12 ways to future-proof your finances – it’s never too late, here’s how to start saving now for your pension
If you haven’t yet got a pension, or feel that you can’t afford to put money aside for one, don’t panic – as long as you start thinking about it now, you’ll soon be on track. Here are some tips on how to start saving:
1. Make a plan ** Write down your age and halve it – you should be putting this percentage of your pre-tax salary aside each year until you retire. Spend a few hours researching all your options online – educating yourself and making the right decisions regarding your pension is the first step to future-proofing your finances.
2. Check your workplace pension Most workers are now being auto-enrolled into their workplace pension scheme, with many employers match-funding their employees’ contributions. This is basically free money, so it’s definitely worth looking into what you are entitled to at work. The money is taken out of your pay packet before you receive it, so you won’t even notice that you’re saving money.
3. Choose a personal pension plan If your workplace doesn’t offer a good pension scheme, or you are not eligible, look into setting up a personal pension plan. You’ll need to do your homework, as there are so many options out there, but once you have chosen the right one for you, you can concentrate on freeing up some money to put into it every month.
4. Pay yourself first Before you pay any bills or do any food shopping, you should first pay yourself. Open a separate bank account or an ISA and simply set up a monthly direct debit so that the money leaves your account automatically. Again, you’ll save money without even realising it.
5. Set a weekly budget Be honest with yourself: do you even know how much money you spend on a day-to-day basis? Work out how much you need to spend and how much you actually spend in a week. Try to stick to the first amount – any money left over can be put into savings.
6. Go cash-only Help yourself to stick to your weekly budget by withdrawing the amount you have allocated yourself in cash. You’re less likely to fritter money away if you can see your stash rapidly depleting in your wallet!
7. Use the ‘pay rise’ trick This one requires willpower, but will be worth it in the end. The next time you get a pay rise, instead of spending the extra money you receive every month, put a quarter of it aside and use it to top up your pension.
8. Save money on your utilities Go through each bill and check whether there are any add-ons you can shave off or if there are other providers who can offer you the same service for less money. Once you switch to cheaper providers, you’ll automatically start saving money.
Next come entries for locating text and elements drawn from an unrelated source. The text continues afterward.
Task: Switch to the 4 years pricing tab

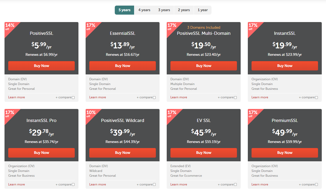Action: pyautogui.click(x=144, y=10)
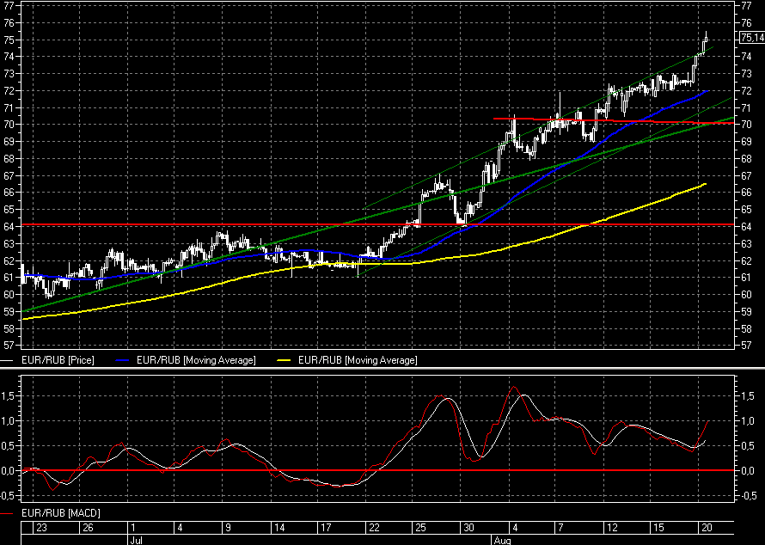
Task: Click the 1,5 label on right MACD axis
Action: (748, 396)
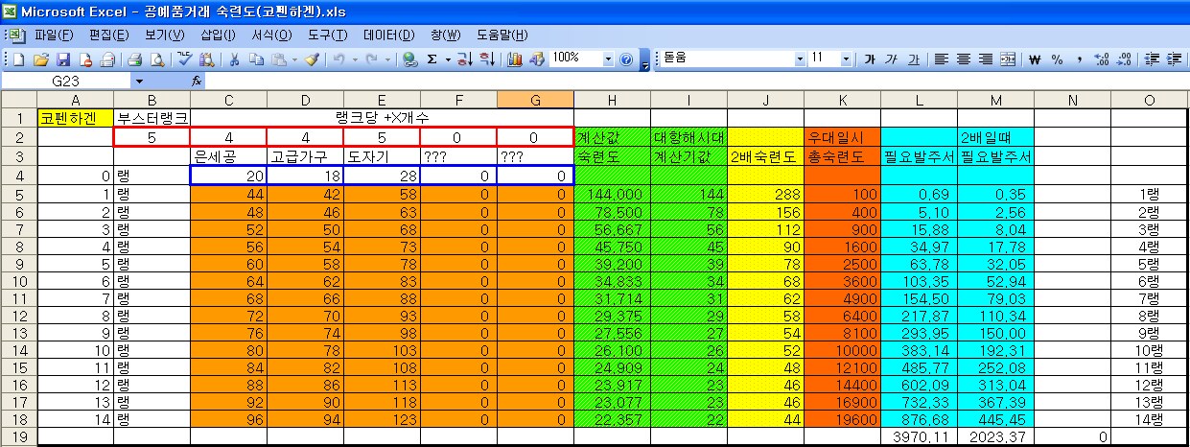Toggle underline formatting button
This screenshot has width=1190, height=447.
913,59
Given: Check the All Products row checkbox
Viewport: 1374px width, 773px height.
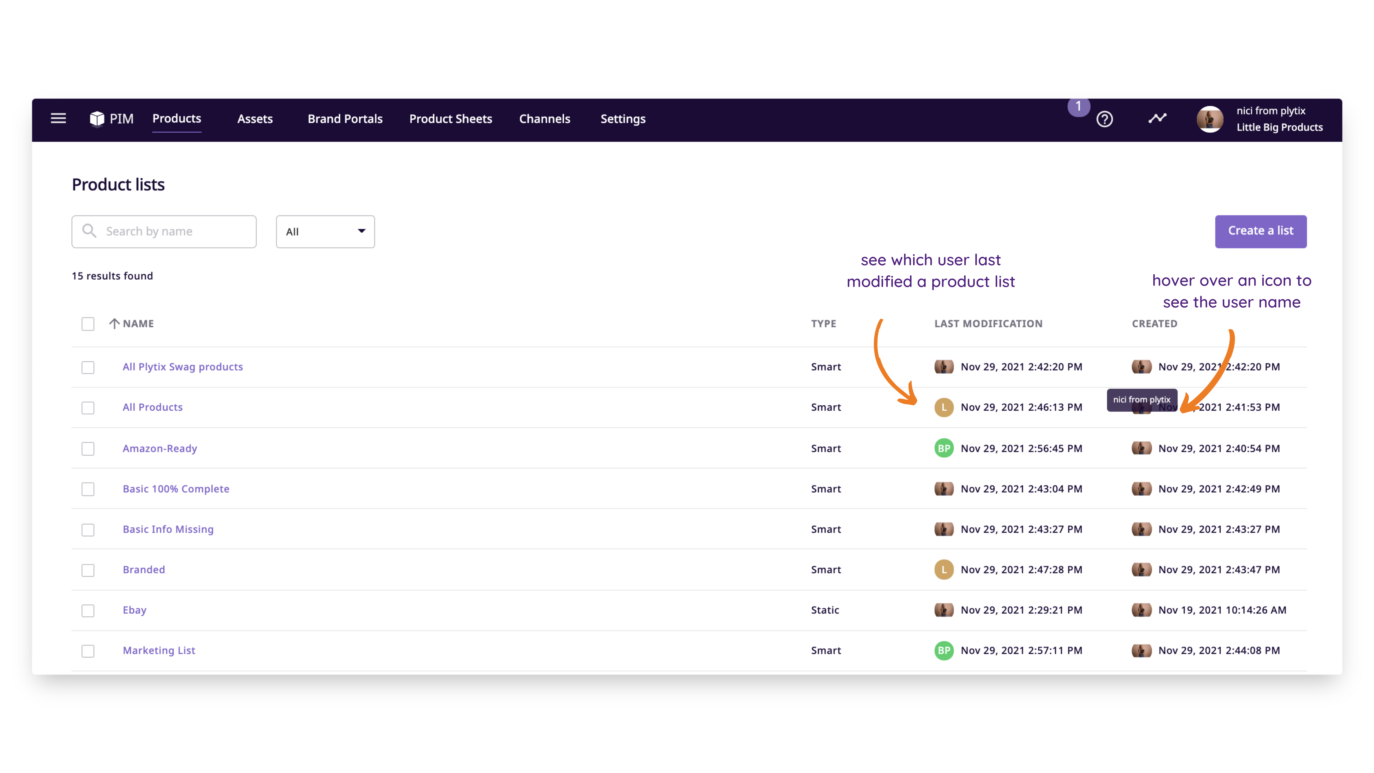Looking at the screenshot, I should (88, 408).
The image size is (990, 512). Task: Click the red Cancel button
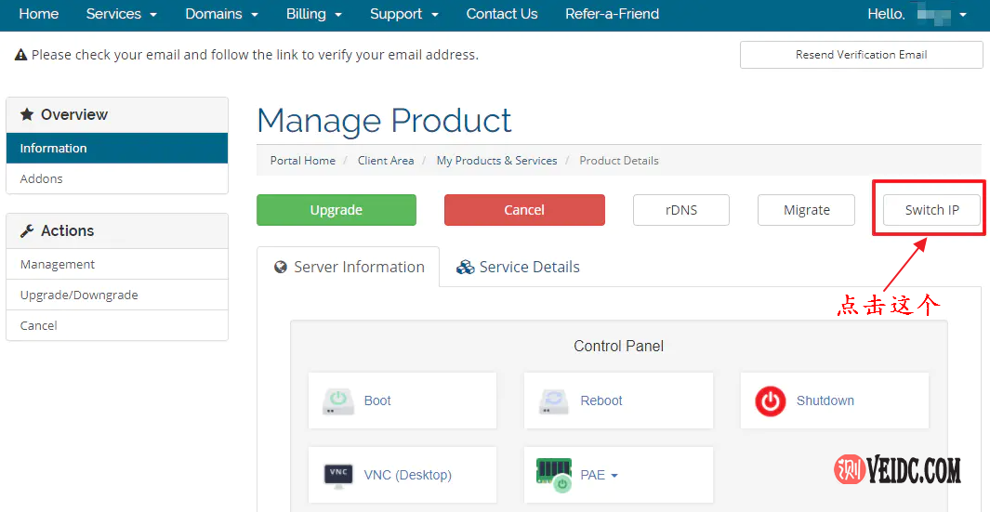[524, 210]
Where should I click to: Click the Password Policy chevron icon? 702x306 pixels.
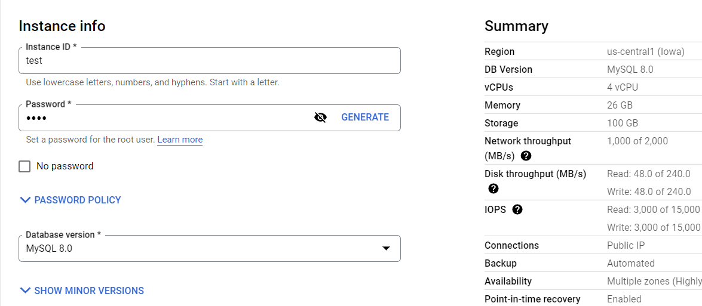pyautogui.click(x=25, y=200)
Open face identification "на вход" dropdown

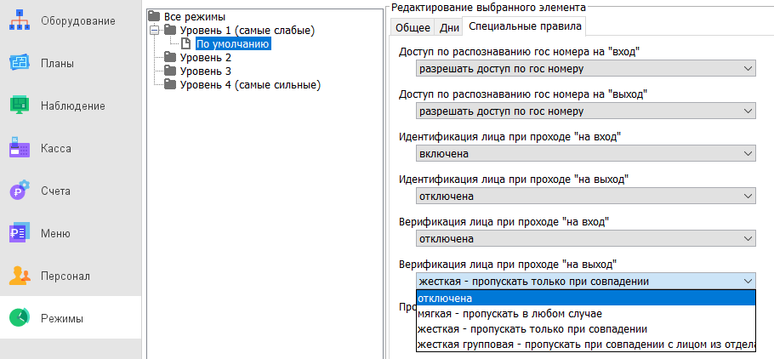[585, 153]
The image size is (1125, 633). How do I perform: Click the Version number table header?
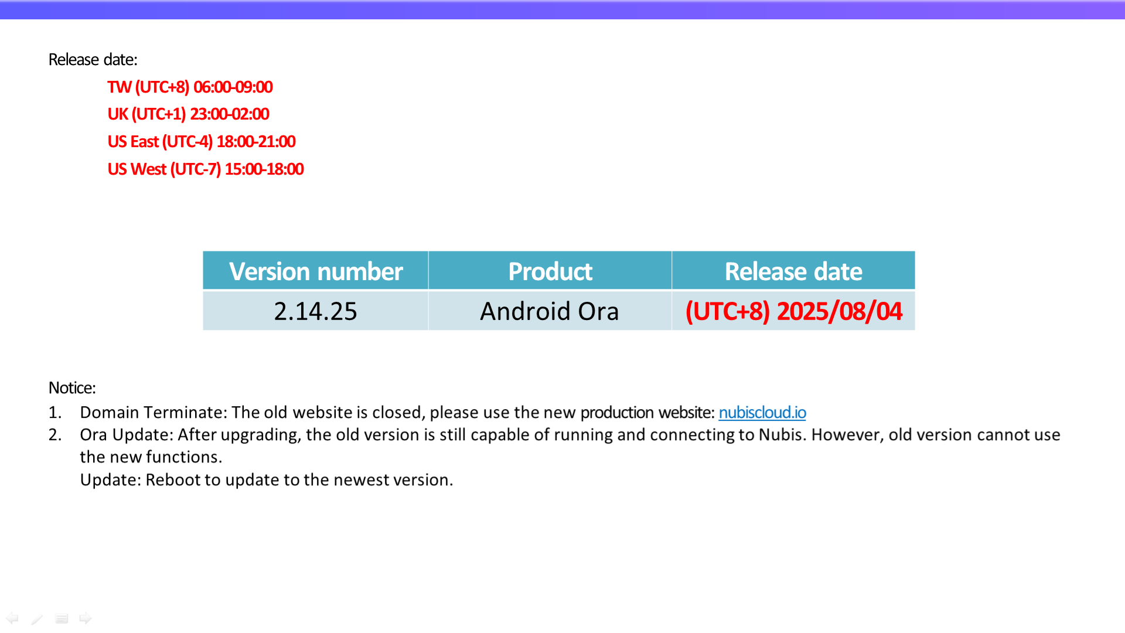pos(316,271)
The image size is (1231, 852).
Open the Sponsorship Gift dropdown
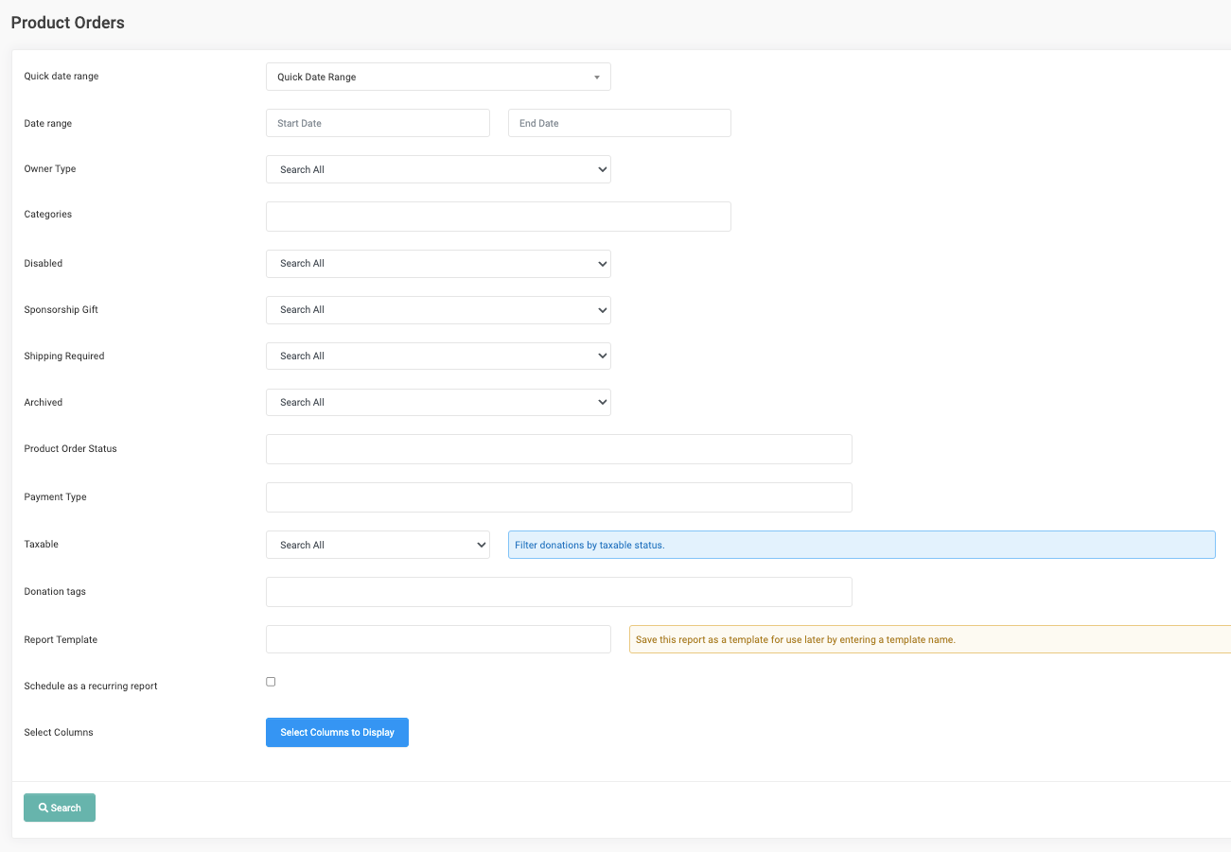[x=437, y=310]
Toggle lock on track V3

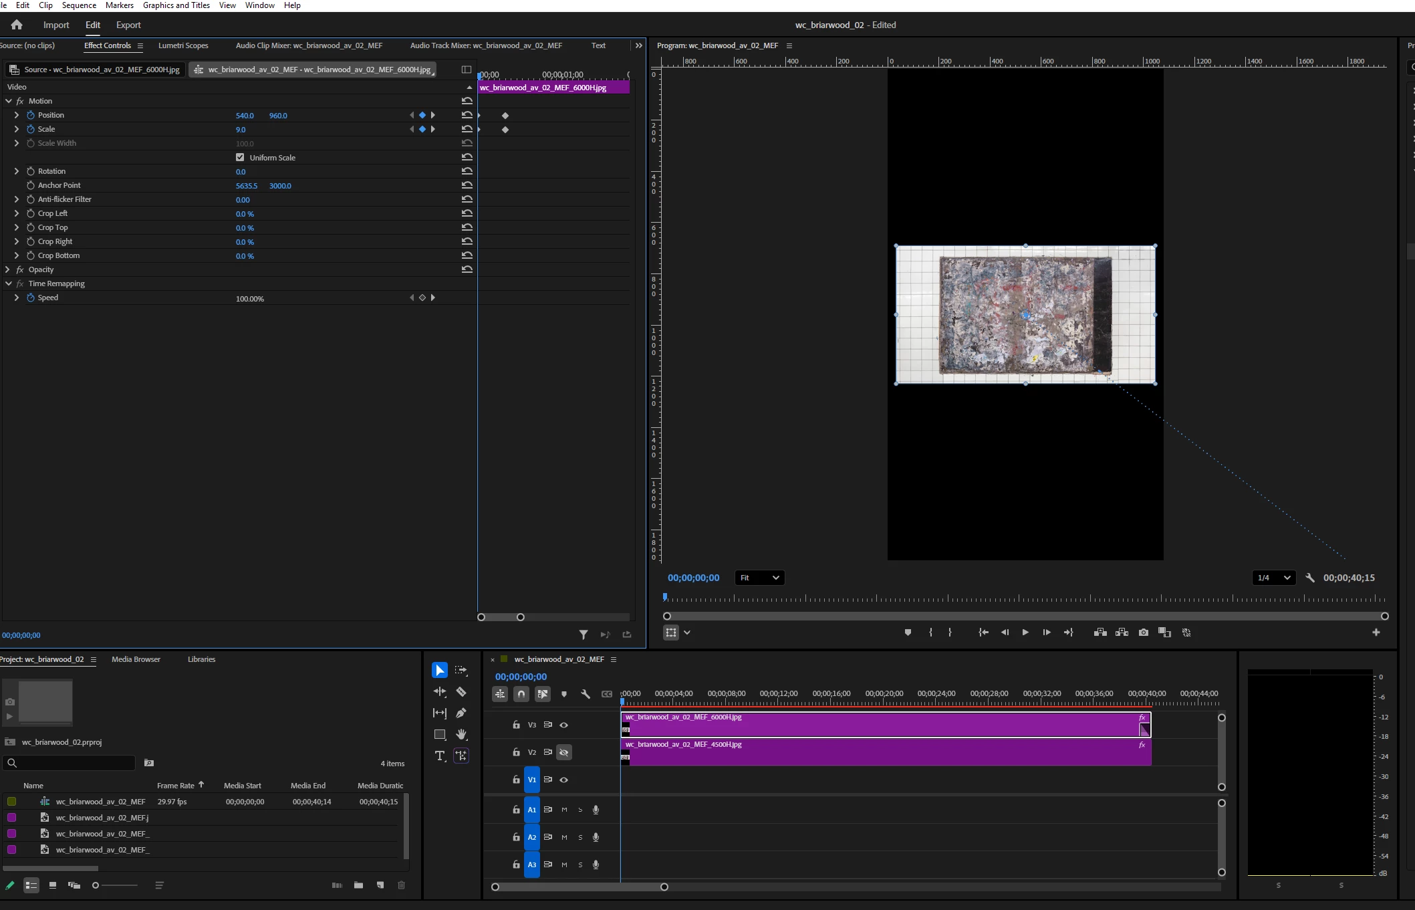pos(516,725)
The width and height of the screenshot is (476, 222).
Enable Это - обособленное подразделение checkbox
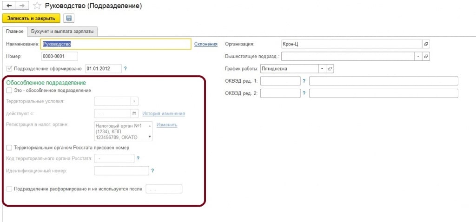click(9, 91)
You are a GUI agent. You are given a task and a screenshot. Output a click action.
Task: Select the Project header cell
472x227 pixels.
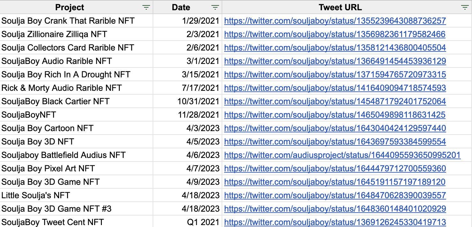(x=76, y=7)
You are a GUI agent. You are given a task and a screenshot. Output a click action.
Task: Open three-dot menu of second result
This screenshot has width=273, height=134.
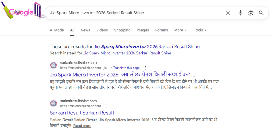(106, 106)
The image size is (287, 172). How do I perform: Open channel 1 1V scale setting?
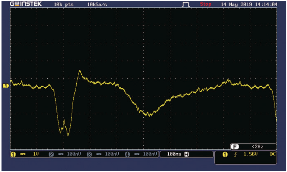[x=36, y=154]
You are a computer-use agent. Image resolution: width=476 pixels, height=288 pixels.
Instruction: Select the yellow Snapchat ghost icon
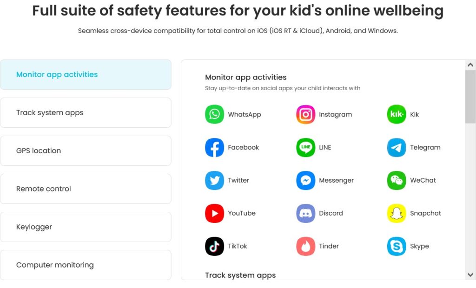[x=397, y=213]
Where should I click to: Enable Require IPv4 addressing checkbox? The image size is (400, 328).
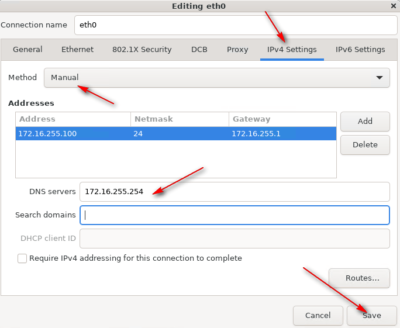[x=22, y=258]
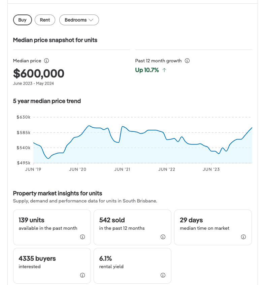Click the Bedrooms chevron arrow
The height and width of the screenshot is (285, 266).
click(x=91, y=20)
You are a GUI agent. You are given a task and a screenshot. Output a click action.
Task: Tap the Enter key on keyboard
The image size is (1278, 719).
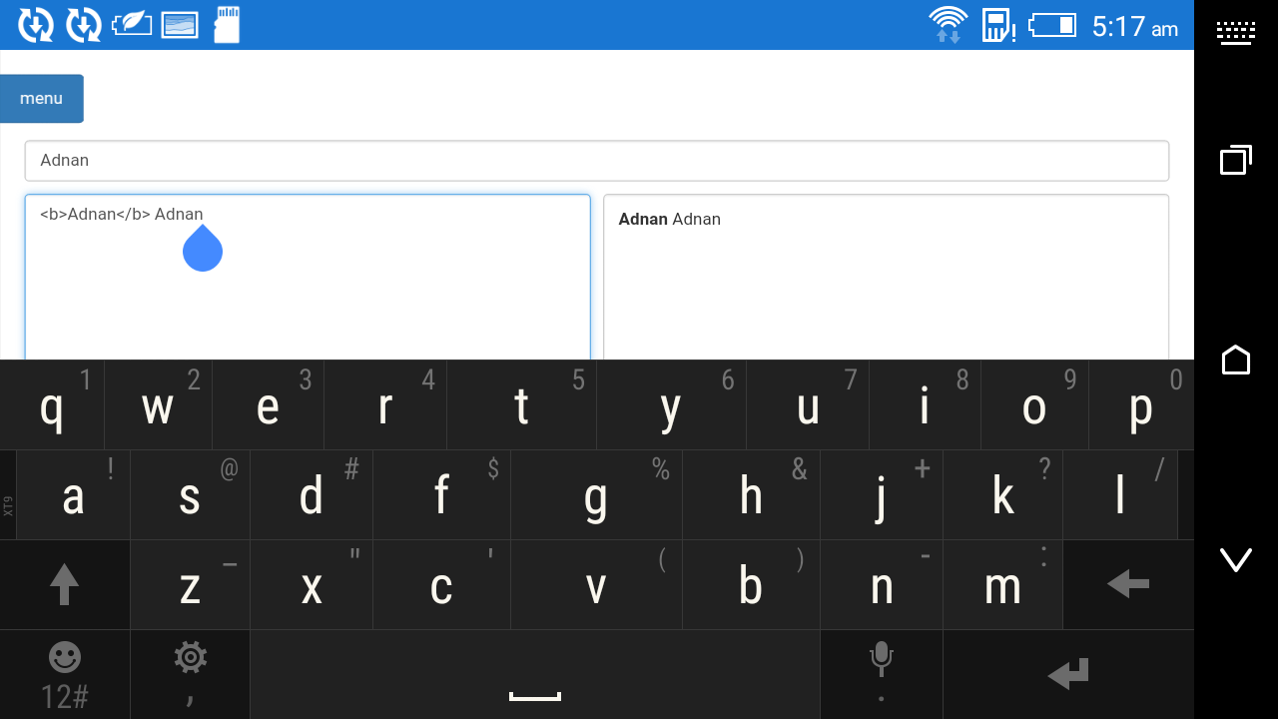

9. Consolidate your debts If you have a loan, a huge credit card bill and an overdraft, it’s time to take control of your debts. You could transfer your credit balance to another card offering 0% interest and start paying off the most high-interest debt first, or consolidate all your debts into one loan. Once you pay off your debts, you’ll have more money to put into the pension pot.
10. Slash any unnecessary expenditures Do you really need a new pair of trainers? The answer is almost definitely NO! The easiest way to start saving money is to stop spending. Give yourself an affordable clothes allowance and stick to it. Cancel any memberships/subscriptions that you don’t really use.
11. Sell your belongings
If you’re lucky enough to own a property, but are constantly cash-poor, why not sell off some belongings – from that old phone to an expensive dress you bought for a wedding and only wore once, your house is almost definitely full of hidden treasures that you can easily sell online.
12. Stick to the plan! It’s all very well starting off with good intentions, but saving for a pension can be hard work. Check yourself every couple of months and keep a close eye on your budget – if it’s too hard to stick to, tweak it slightly. But remember, the more money you are able to save now, the more you’ll have in your pension pot for when the time comes.